Medo da chuva
por Adília Belotti em EspiritualidadeAtualizado em 24/01/2007 15:22:00
Será que vai chegar o dia em que vamos sair em pânico ao menor sinal de chuva?
Adoro dias de chuva! Existe alguma coisa de epifania na água escorrendo do céu.
E não sei se por romantismo ou porque tenho certa necessidade de encantar a vida, acredito que a chuva traz o novo, assinala a mudança...
Chovia em muitos dos melhores momentos da minha vida, chovia quando meus filhos nasceram, chove sempre na véspera ou, senão, no dia do reveillon dos melhores anos (já reparou? Estou absolutamente convencida de que é para lavar o ano velho...), chovia hoje de manhã...
Mas para quem tomou banho de chuva ao acordar, teve o efeito de uma ducha de água fria ler a crônica de Marcelo Leite, Chuvas, deslizes e crateras, sobre os desastres trágicos dos últimos dias, a barragem rompida em Minas Gerais, a cratera aberta em São Paulo...
O padrão do clima do planeta mudou, me lembra o professor.

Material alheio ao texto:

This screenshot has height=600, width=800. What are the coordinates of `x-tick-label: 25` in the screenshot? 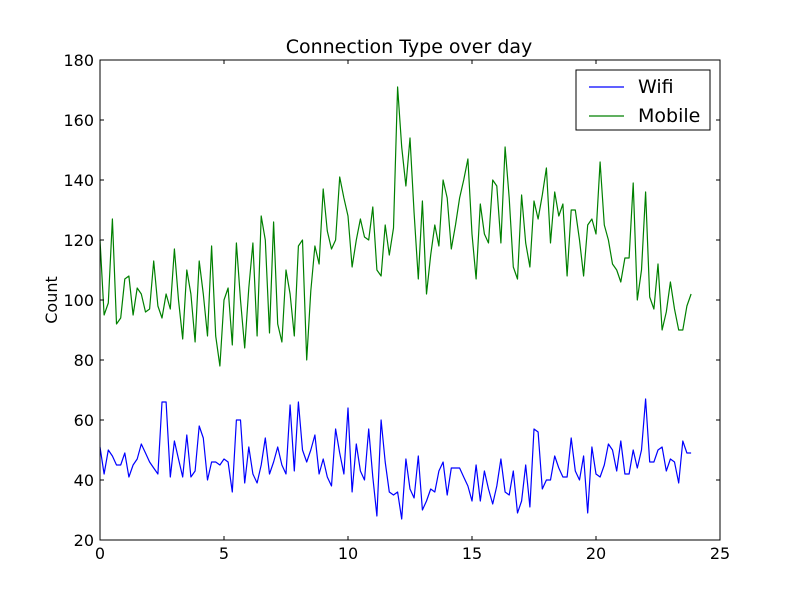 It's located at (720, 554).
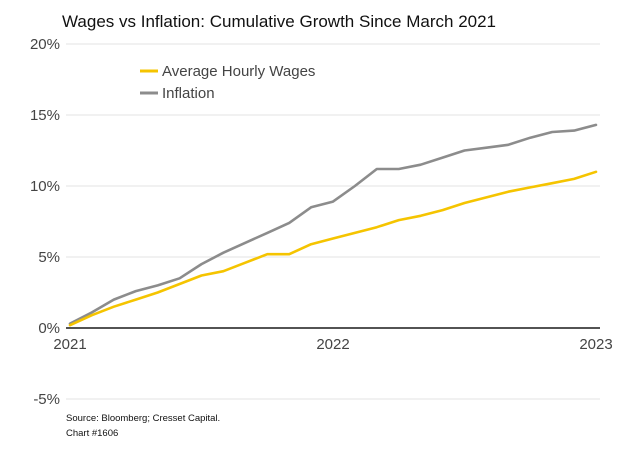 This screenshot has height=454, width=626. Describe the element at coordinates (46, 400) in the screenshot. I see `y-tick-label: -5%` at that location.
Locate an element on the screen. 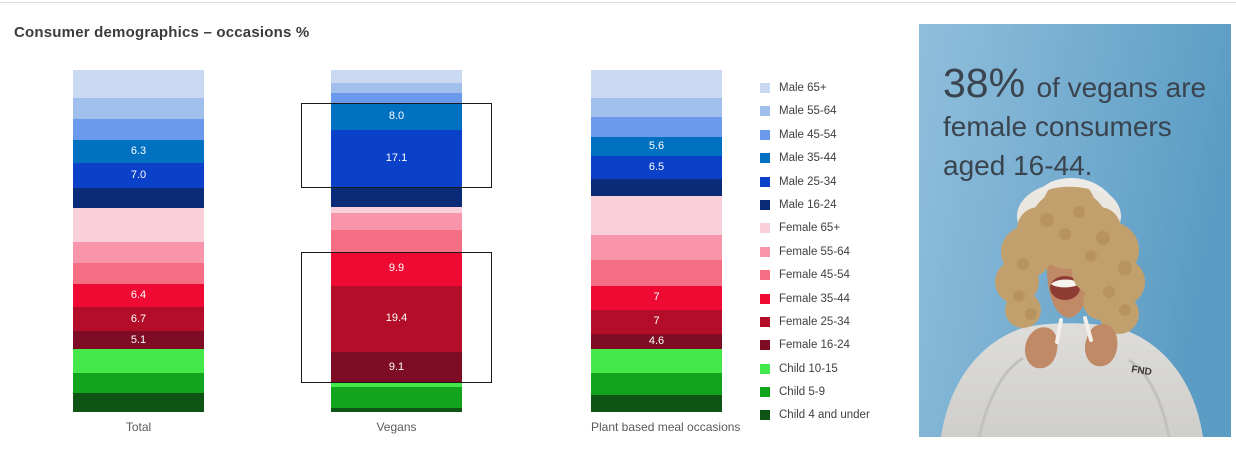 The height and width of the screenshot is (472, 1236). legend-item-female-16-24: Female 16-24 is located at coordinates (815, 346).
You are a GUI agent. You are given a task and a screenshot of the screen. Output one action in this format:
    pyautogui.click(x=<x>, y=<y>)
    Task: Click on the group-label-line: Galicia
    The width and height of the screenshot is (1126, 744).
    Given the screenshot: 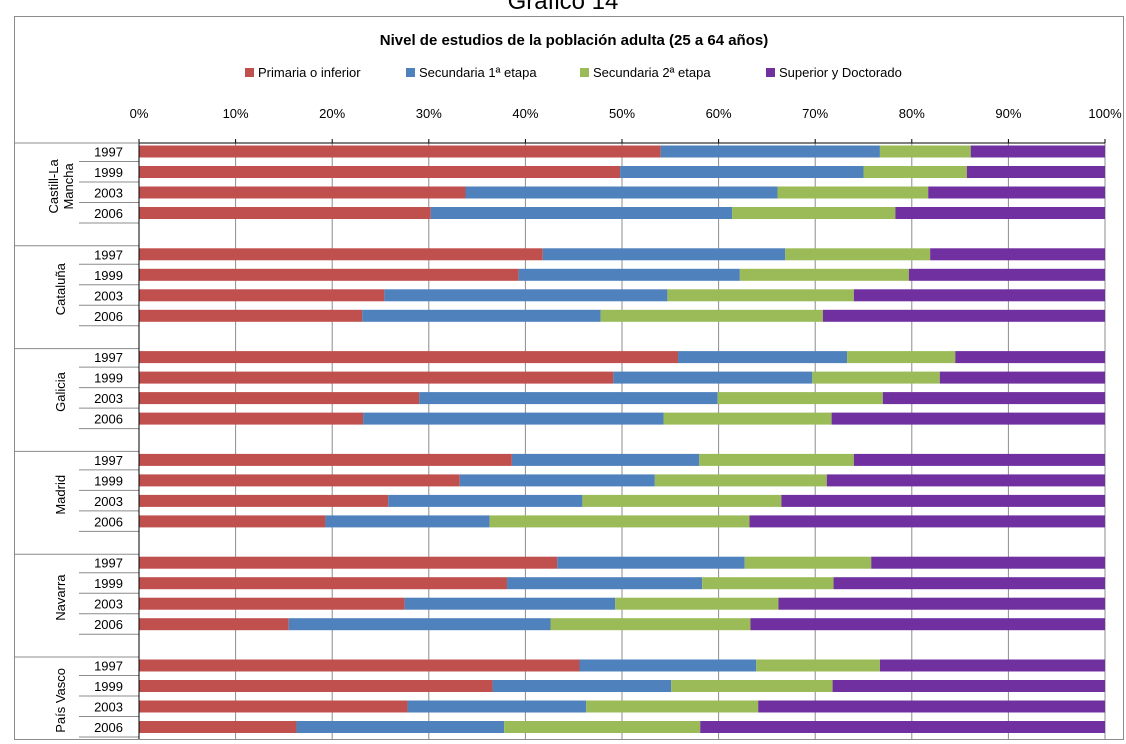 What is the action you would take?
    pyautogui.click(x=60, y=392)
    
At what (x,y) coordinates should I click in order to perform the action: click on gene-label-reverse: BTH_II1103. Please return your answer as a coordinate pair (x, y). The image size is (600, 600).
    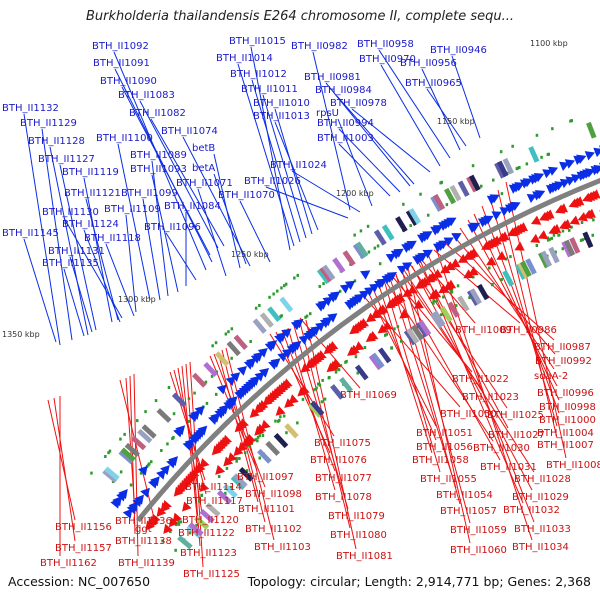
    Looking at the image, I should click on (282, 548).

Em meio século, a temperatura média do Brasil aumentou 0,7 °C. A previsão é que as chuvas de monção (essas que acontecem em certa época do ano e que a gente chama de chuvas de verão...), vão ficar cada vez mais violentas, desde 1950, aliás, isso já vem acontecendo... estava acontecendo ali, de manhãzinha, enquanto eu me divertia nas poças d´água...
“O clima e os brasileiros serão menos amigos, simplesmente”, diz o sociólogo.

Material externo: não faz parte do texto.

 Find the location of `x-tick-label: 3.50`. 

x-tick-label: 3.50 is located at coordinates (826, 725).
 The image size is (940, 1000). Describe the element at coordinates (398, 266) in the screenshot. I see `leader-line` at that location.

E eu até podia imaginá-lo pensativo e triste, abanando a cabeça enquanto escrevia...
É verdade, está chegando o dia em que não vamos mais poder simplesmente apreciar os dias de chuva... que absurda loucura afinal!
Para nossos ancestrais, a chuva era uma interferência divina explícita, puro milagre que fecundava os campos a garantia a vida... para eles, a chuva era sêmen divino e as histórias e lendas que criaram falam todas deste instante mágico em que a semente divina chove sobre a terra...
É como chuva de ouro que Zeus, o deus grego dos trovões e dos raios, seduz e engravida a bela princesa mortal Dânae presa em sua torre enquanto, do outro lado do mundo, Tlaloc, o deus azteca das tempestades, envia sua chuva de fogo para deslumbrar os humanos com seu poder...
Os anjos desciam à Terra nas gotas de chuva, ensinavam os místicos do Islã; sim, diziam os sábios hindus, seres espirituais faziam o longo caminho da Lua à Terra dissolvidos na água do céu... além de fecundar a terra, a chuva nutria o espírito dos seres com a sabedoria divina!
Muitos milênios depois... o que houve conosco?
Engraçado pensar que o maior desafio humano sempre foi compreender o Universo. E todas essas histórias e mitos falam a seu modo dessa perplexidade e encantamento.
Ao contrário de nós, no entanto, nossos ancestrais mais primitivos “sabiam” que não havia nada “fora” da Natureza. Viviam imersos nas forças criativas e destrutivas que orquestravam o universo.
“Sabiam” que toda energia que os cercava, os seres com os quais compartilhavam o mundo, eles mesmos, seus corpos, seus filhos e suas obras, tudo era parte do “Grande Todo”...
O que houve conosco que insistimos em nos imaginar de um impossível “lado de fora” e transformamos a Natureza em nosso pior inimigo!
Que triste vai ser quando os humanos não puderem mais ser amigos das chuvas! Você não acha?